_INFORMATION PROVIDED:_
■ ■ ■
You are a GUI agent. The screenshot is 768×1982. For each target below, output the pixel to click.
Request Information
■ ■ ■
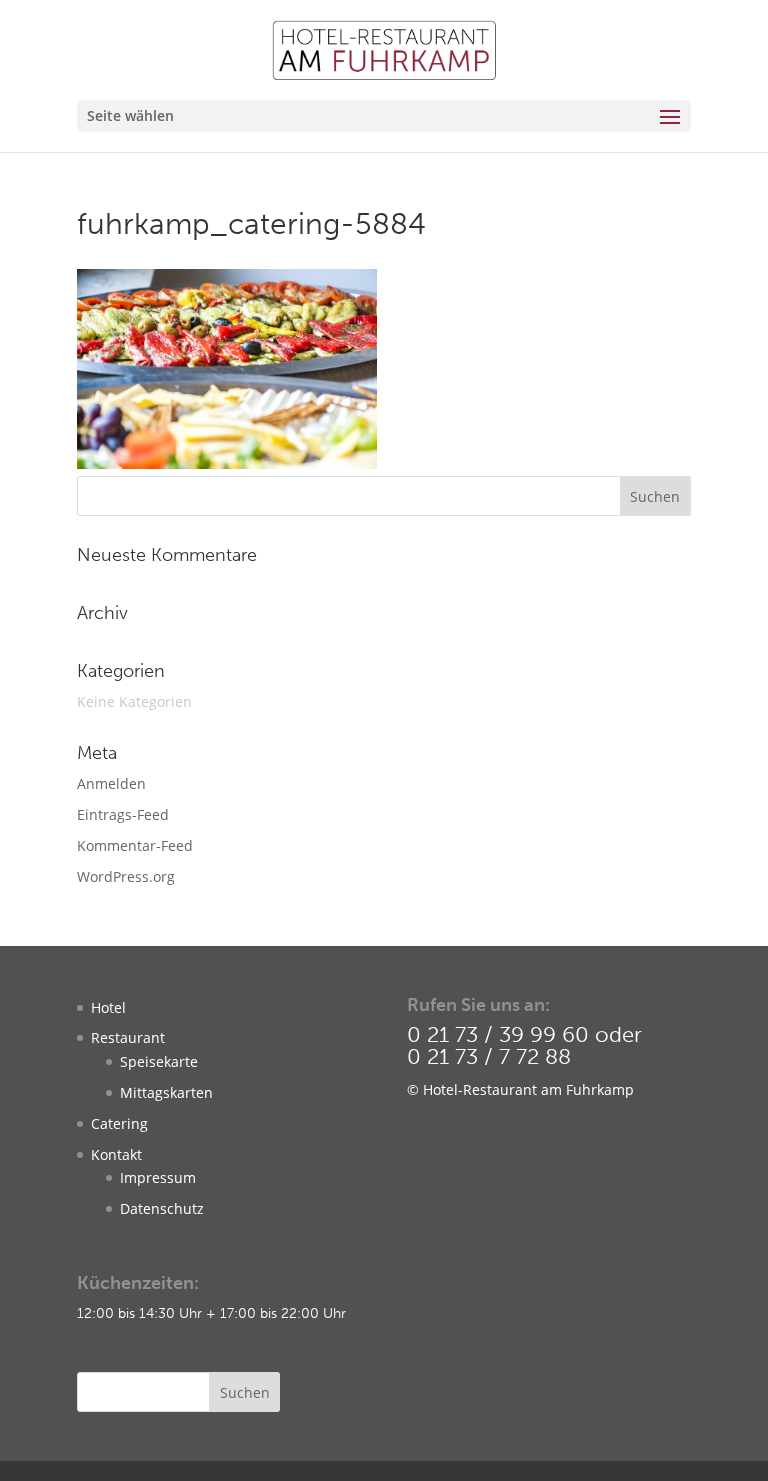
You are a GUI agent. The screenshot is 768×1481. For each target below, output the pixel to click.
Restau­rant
■ ■ ■
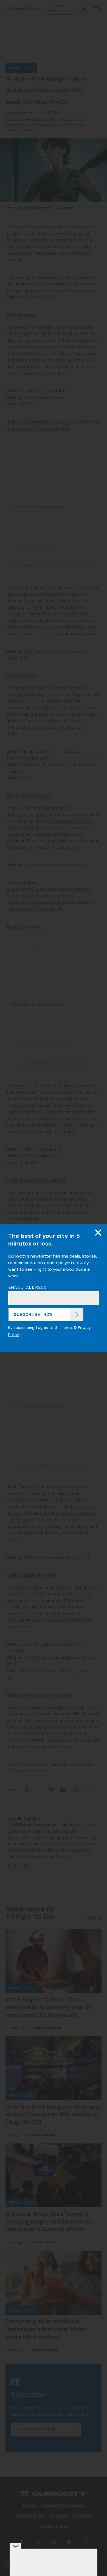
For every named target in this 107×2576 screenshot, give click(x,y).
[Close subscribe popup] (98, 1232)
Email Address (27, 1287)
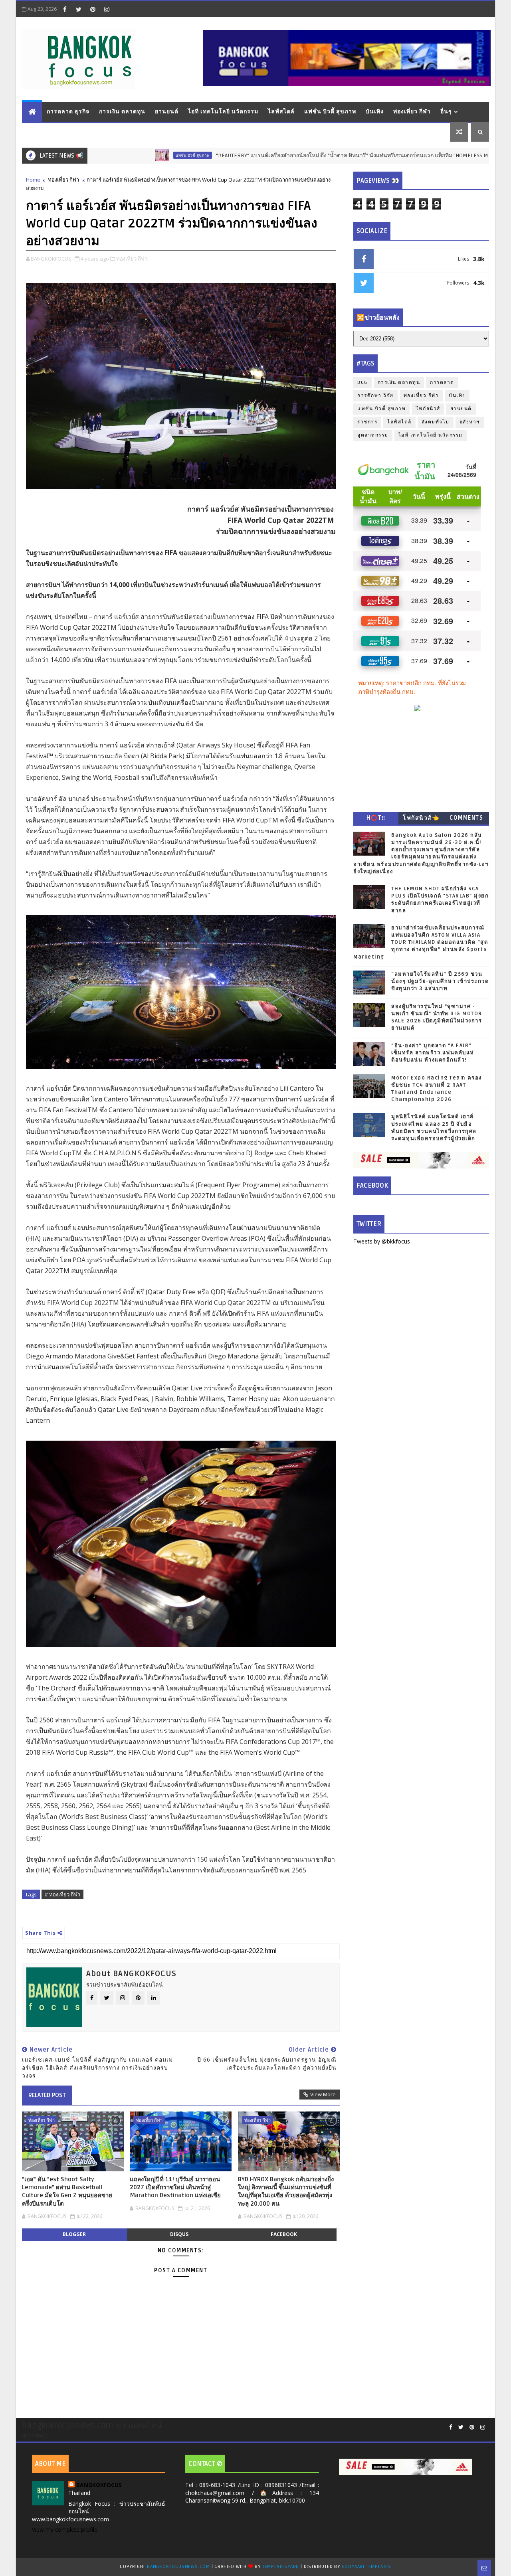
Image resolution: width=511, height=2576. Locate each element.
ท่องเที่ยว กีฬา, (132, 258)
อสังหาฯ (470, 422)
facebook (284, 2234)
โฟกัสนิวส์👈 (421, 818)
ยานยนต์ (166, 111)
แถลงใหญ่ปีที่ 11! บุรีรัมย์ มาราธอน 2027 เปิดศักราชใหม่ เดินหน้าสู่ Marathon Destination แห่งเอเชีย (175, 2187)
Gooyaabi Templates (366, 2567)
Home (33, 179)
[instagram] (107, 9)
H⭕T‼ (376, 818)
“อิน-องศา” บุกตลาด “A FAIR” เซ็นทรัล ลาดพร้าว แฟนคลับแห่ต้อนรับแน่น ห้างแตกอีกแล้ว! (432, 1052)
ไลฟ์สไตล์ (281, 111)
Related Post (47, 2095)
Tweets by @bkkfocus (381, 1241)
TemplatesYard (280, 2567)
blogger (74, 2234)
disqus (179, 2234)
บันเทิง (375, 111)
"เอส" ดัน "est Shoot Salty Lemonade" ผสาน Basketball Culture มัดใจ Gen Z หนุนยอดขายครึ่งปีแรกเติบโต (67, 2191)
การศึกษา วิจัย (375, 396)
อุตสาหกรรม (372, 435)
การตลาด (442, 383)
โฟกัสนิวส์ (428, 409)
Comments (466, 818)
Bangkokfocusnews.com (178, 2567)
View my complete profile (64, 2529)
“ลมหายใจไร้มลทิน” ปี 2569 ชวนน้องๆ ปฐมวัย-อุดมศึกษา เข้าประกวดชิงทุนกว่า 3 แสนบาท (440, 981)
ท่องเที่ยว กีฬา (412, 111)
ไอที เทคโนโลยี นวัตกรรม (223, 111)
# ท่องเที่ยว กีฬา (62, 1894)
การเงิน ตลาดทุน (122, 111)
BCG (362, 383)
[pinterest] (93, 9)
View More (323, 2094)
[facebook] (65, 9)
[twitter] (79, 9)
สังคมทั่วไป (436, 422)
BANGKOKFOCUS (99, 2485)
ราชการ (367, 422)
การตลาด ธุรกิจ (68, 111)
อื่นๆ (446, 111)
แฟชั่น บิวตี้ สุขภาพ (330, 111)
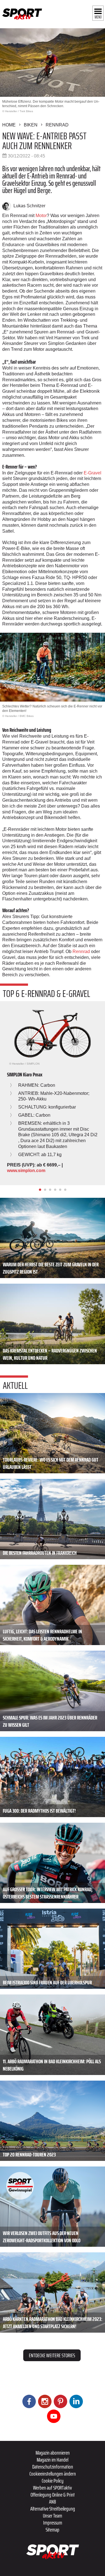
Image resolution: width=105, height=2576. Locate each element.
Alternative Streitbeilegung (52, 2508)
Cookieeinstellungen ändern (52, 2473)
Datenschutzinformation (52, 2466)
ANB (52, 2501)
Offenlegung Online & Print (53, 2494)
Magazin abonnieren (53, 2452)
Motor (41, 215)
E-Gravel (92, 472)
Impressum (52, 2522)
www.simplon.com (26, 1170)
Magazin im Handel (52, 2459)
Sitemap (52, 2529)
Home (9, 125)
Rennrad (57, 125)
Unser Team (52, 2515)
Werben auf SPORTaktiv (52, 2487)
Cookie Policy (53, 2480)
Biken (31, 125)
■ ■ ■
_TASK PROMPT:_ Starting at the line above with "BANGKOKFOCUS (99, 2485)", output every line exactly up to and including the line with "Biken (31, 125)", but none of the pictures.

_RESPONSE BELOW:_
BANGKOKFOCUS (99, 2485)
ราชการ (367, 422)
การตลาด ธุรกิจ (68, 111)
อื่นๆ (446, 111)
แฟชั่น บิวตี้ สุขภาพ (330, 111)
Image resolution: width=105, height=2576. Locate each element.
Alternative Streitbeilegung (52, 2508)
Cookieeinstellungen ändern (52, 2473)
Datenschutzinformation (52, 2466)
ANB (52, 2501)
Offenlegung Online & Print (53, 2494)
Magazin abonnieren (53, 2452)
Motor (41, 215)
E-Gravel (92, 472)
Impressum (52, 2522)
www.simplon.com (26, 1170)
Magazin im Handel (52, 2459)
Sitemap (52, 2529)
Home (9, 125)
Rennrad (57, 125)
Unser Team (52, 2515)
Werben auf SPORTaktiv (52, 2487)
Cookie Policy (53, 2480)
Biken (31, 125)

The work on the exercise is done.